Tropicália
Maria Ana Vasco Costa, Márcio Vilela, Ariamna Contino
May 13 - August 1, 2026
Main Room, El Apartamento, Madrid
The exhibition Tropicália proposes a sensitive and critical journey through the imaginary and reality of the tropical landscape, articulating historical journeys, sensory experiences and contemporary artistic practices. Inspired by the research method of Alexander von Humboldt, Humboldt, who saw scientific and artistic exploration as complementary tools for understanding nature in its totality, the exhibition seeks to explore not only what the landscape presents to the eye, but also how it reveals itself to perception and memory. Humboldt understood nature as an interconnected system, in which each element-plant, geological or atmospheric-dialogues with the human experience, creating a complex and dynamic vision of the territory. In his thesis he argued that, in order to truly know nature, it was necessary to unite art and science, suggesting that landscape painting should reveal what has not yet been seen: not only reproduce the view, but make it intelligible and meaningful in its physical and ecological context.

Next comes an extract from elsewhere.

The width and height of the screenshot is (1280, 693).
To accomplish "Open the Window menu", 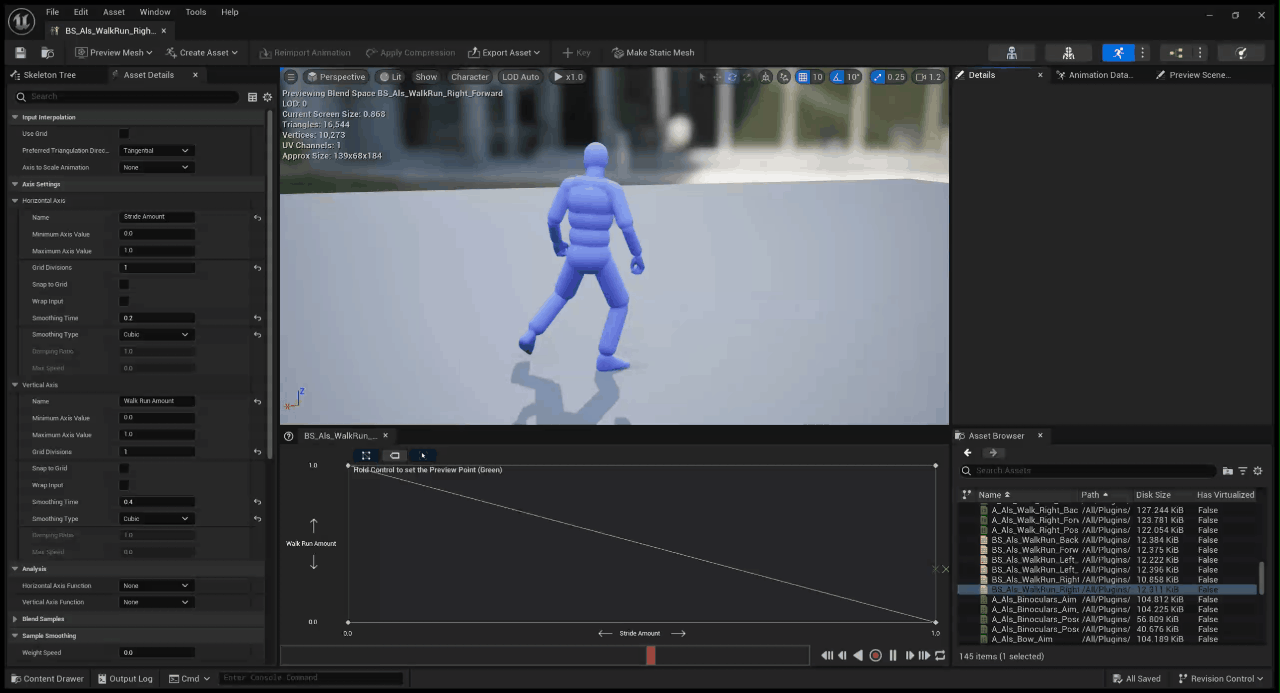I will (154, 12).
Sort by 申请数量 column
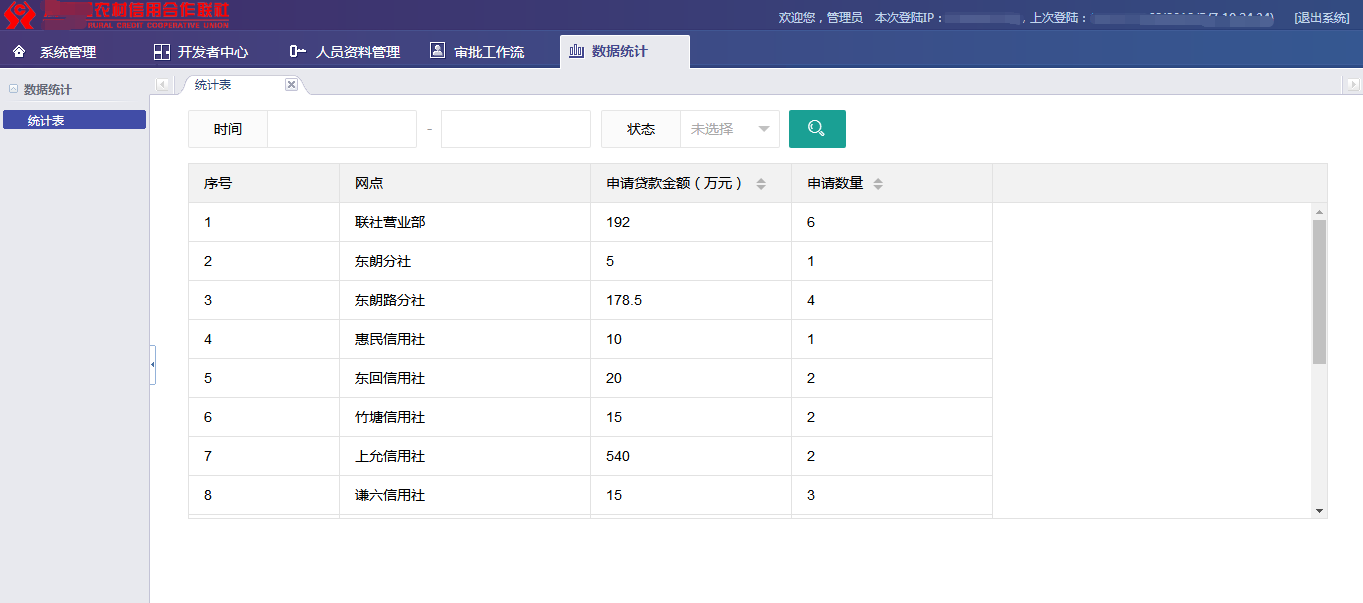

At the heart of the exhibition are the works of Maria Ana Vasco Costa, Márcio Vilela y Ariamna Contino, three artists whose practices are articulated with the investigation of the natural space from different and complementary perspectives. Vasco Costa works as a pictorial register. María Ana Vasco Costa's painting is not limited to the representation of the forest, but acts as a vehicle of memory, incorporating the sensitive and the beautiful.
Meanwhile, Márcio Vilela, in the series Superflora, explores the density of tropical vegetation through sensorial immersion, where the physical experience of the forest shapes the perception of the image. His works -photographs and videos- translate the intensity of the green and the complexity of the environment, proposing to the viewer a direct relationship with nature that defies conventional orientation and perception. Vilela's work takes up, in a contemporary way, the Humboldtian approach to landscape as a totalizing experience, in which science, sensibility and imagination meet.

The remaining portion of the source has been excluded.